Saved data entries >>
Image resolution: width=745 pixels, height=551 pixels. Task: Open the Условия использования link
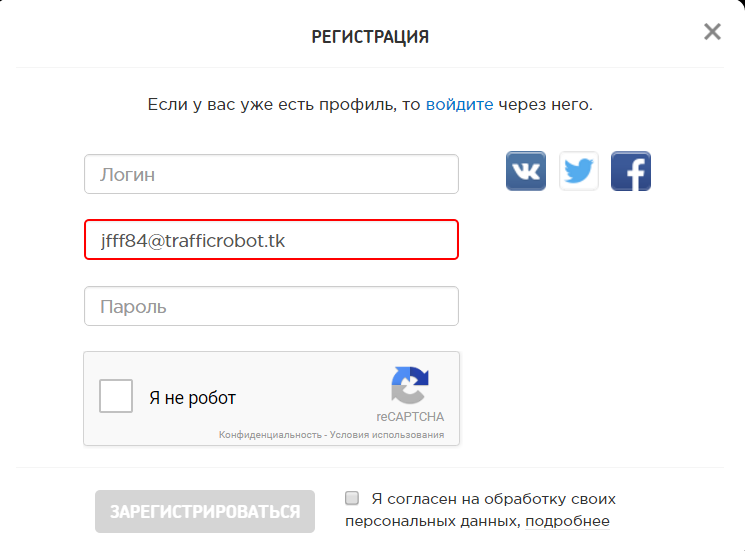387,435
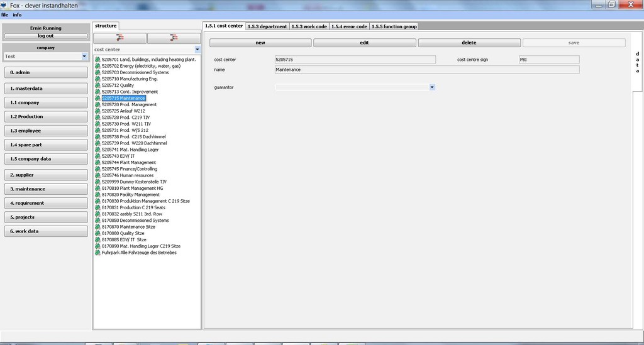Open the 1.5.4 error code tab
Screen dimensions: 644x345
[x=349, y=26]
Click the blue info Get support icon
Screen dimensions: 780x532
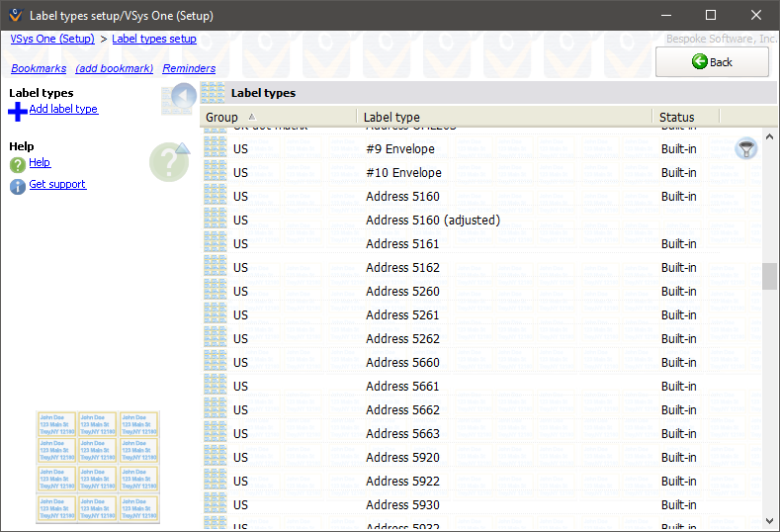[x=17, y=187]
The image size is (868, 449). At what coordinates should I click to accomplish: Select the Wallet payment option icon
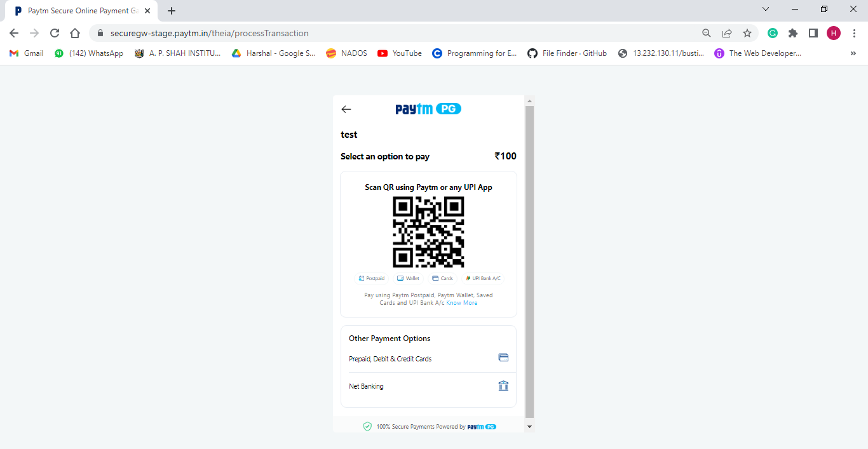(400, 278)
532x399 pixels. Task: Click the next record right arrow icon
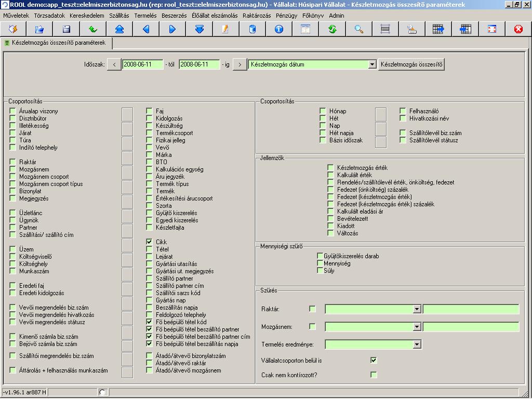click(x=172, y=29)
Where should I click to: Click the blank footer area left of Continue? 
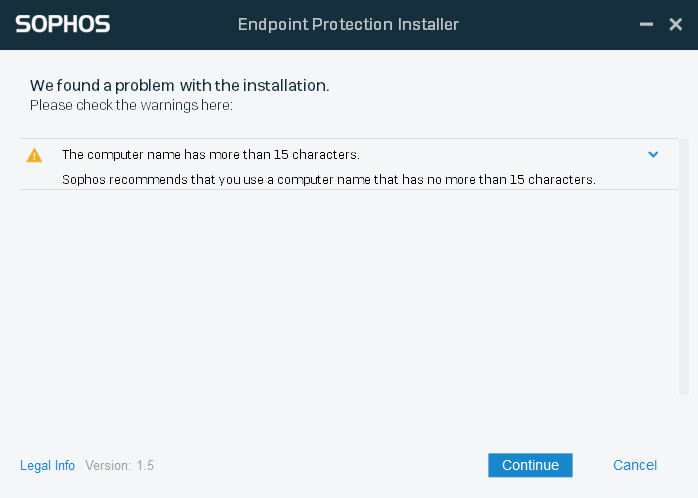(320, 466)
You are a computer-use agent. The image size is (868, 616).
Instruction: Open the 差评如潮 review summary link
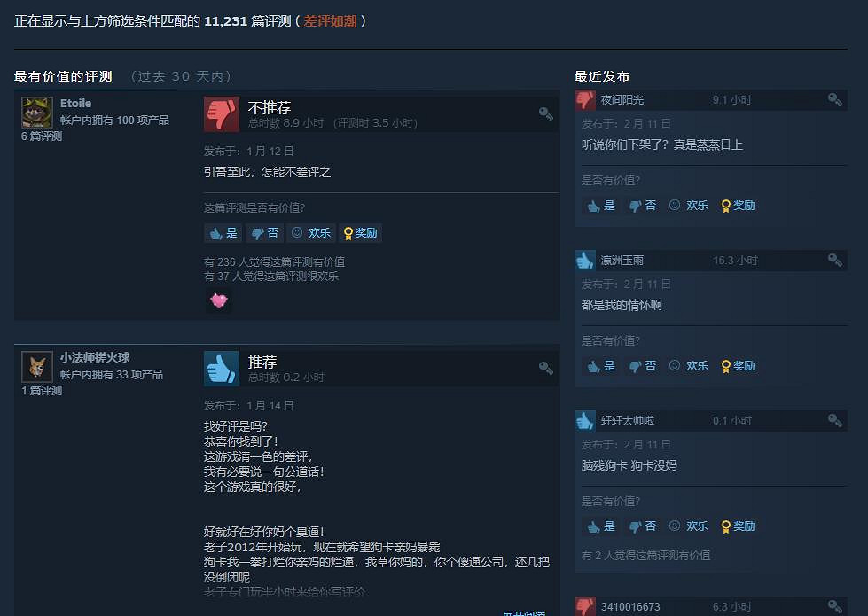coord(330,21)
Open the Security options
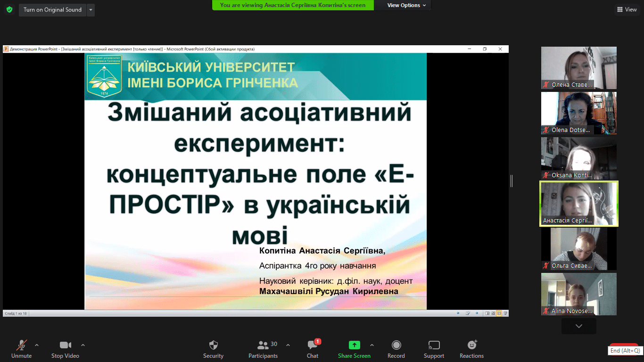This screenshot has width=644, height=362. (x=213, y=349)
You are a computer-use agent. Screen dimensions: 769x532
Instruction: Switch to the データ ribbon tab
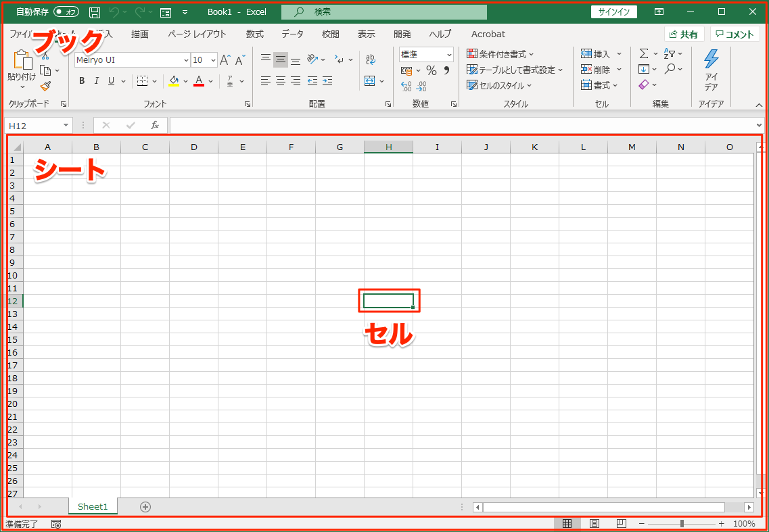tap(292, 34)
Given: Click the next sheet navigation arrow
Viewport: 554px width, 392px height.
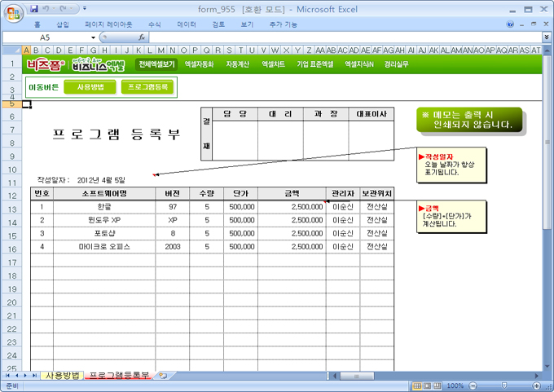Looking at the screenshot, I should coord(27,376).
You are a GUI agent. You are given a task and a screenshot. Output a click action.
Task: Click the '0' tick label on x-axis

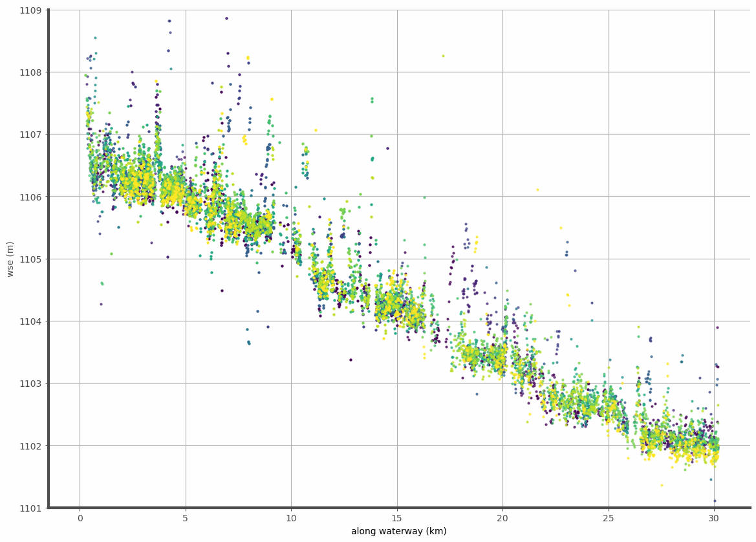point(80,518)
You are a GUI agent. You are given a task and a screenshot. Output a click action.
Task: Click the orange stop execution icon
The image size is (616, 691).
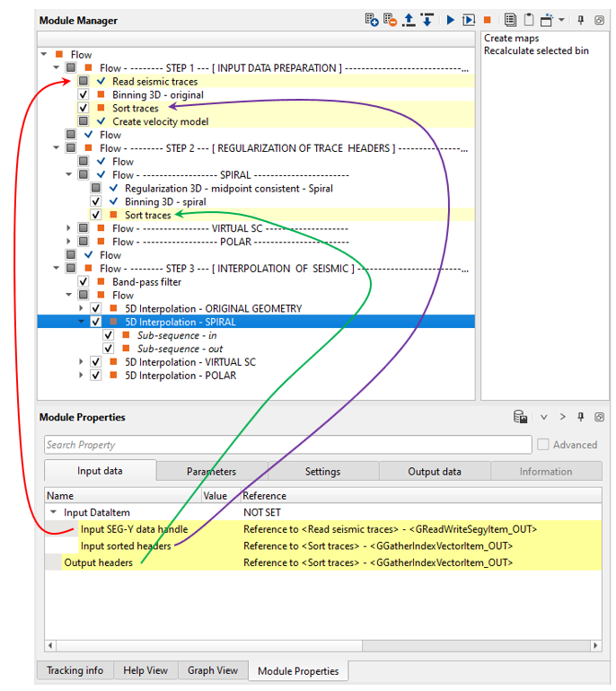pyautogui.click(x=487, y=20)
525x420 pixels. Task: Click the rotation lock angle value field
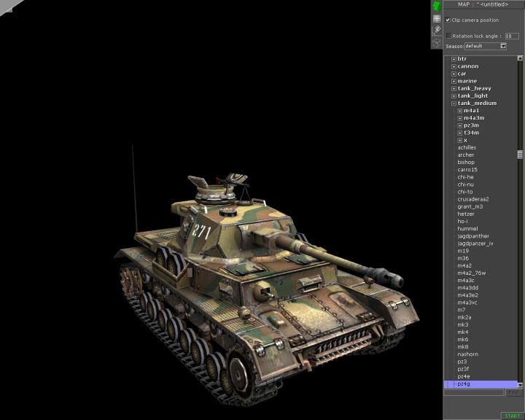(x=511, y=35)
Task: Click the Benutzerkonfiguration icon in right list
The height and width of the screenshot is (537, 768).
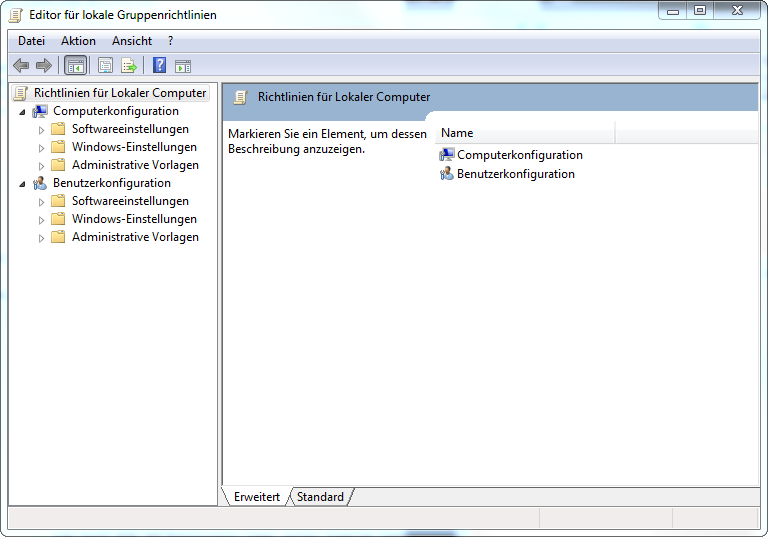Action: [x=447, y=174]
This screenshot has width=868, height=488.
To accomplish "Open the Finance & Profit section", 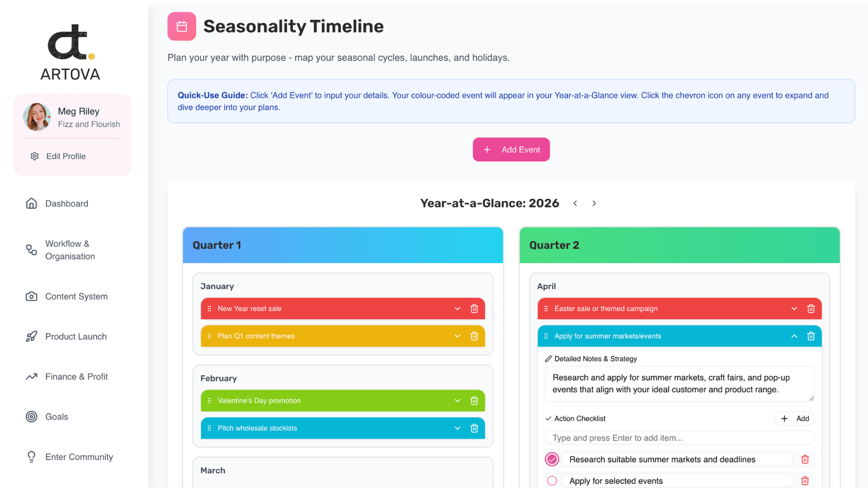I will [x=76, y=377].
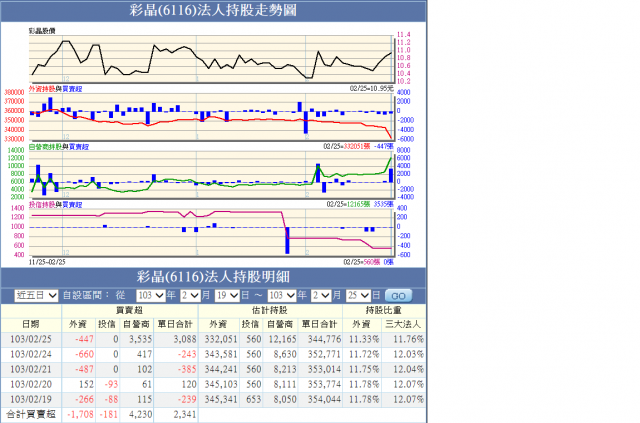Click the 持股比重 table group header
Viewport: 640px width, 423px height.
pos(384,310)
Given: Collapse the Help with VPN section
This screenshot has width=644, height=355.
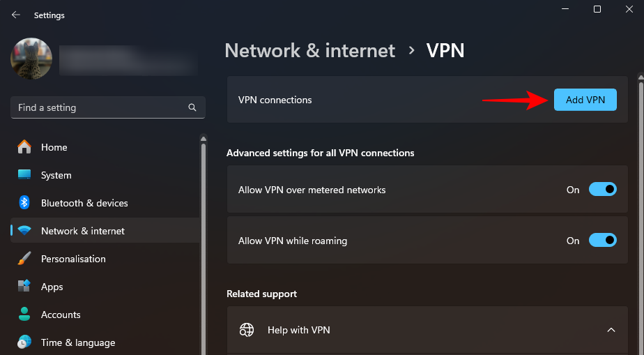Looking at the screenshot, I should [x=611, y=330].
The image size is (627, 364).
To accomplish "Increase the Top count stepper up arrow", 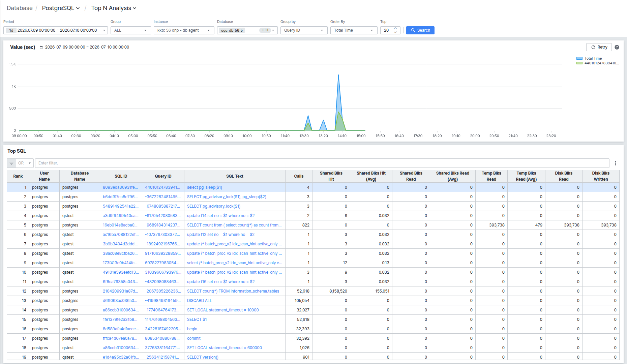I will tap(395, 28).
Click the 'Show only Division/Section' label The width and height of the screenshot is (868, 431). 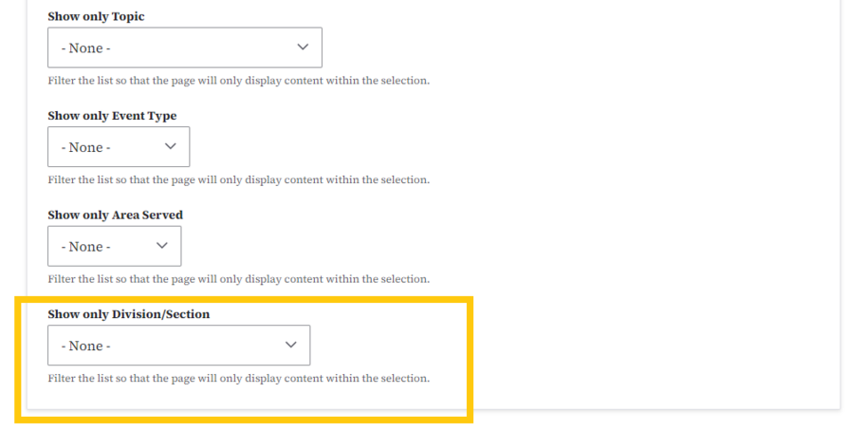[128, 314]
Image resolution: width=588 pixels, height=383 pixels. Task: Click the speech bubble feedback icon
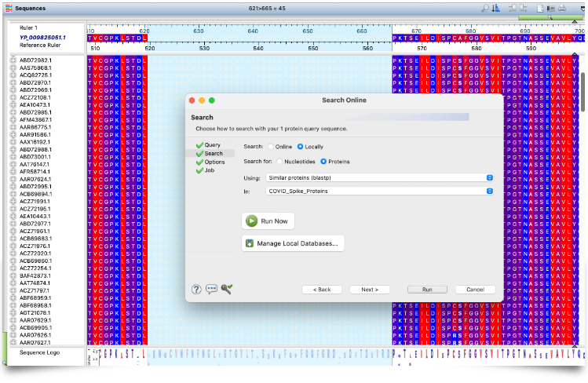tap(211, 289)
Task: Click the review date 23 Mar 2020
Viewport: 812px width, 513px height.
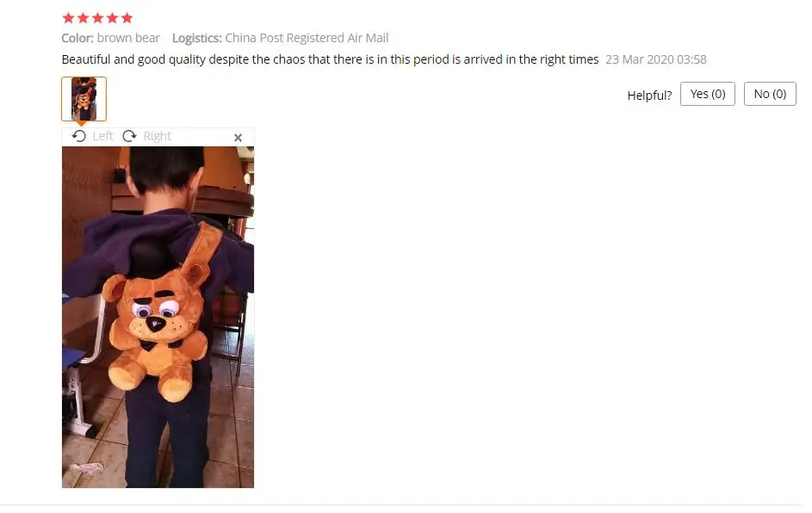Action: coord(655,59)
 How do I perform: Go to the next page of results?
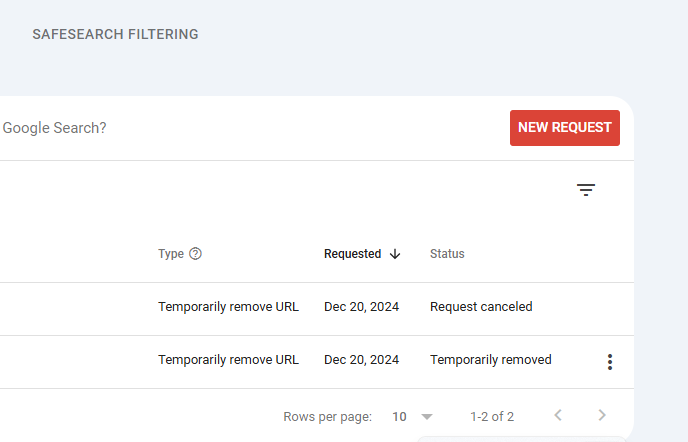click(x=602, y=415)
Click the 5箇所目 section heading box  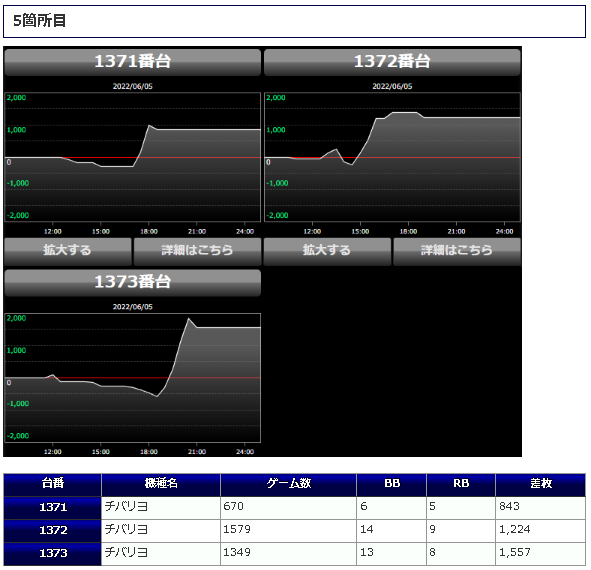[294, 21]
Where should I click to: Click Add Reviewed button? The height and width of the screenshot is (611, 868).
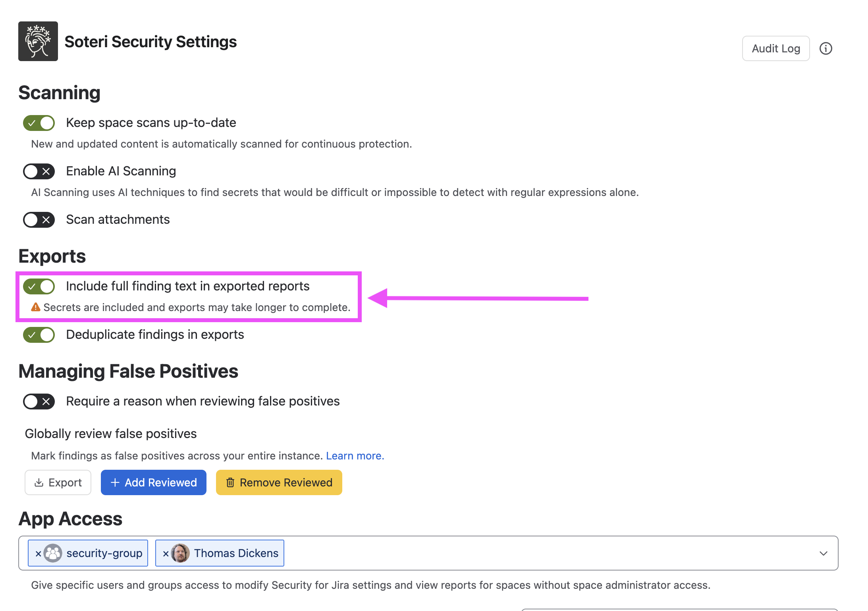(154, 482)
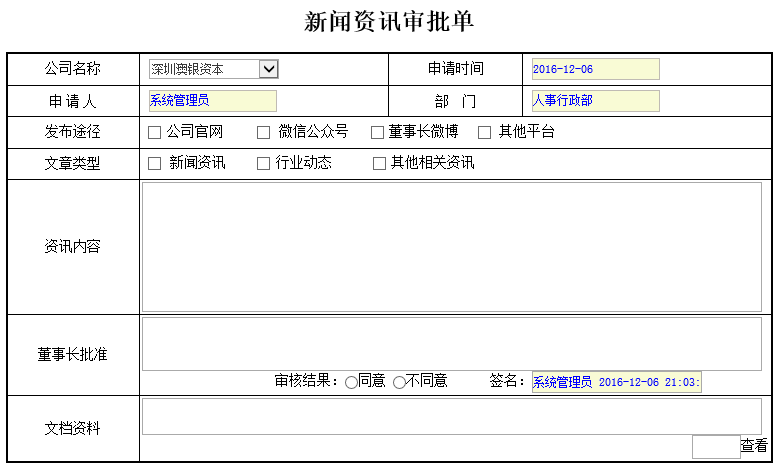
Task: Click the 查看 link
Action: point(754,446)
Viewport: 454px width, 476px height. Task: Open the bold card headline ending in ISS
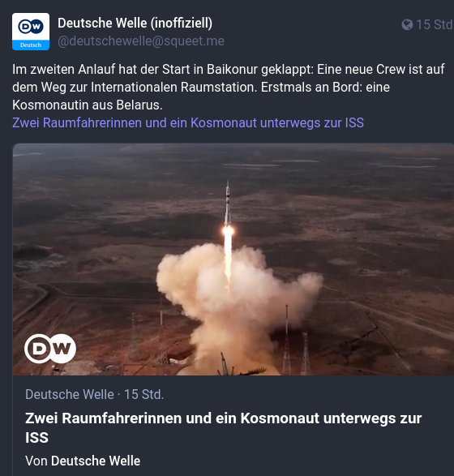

What this task involves >> Could you say how many lines in the data above contain "computer"? Reply with the number alone.

Response for this exercise >> 2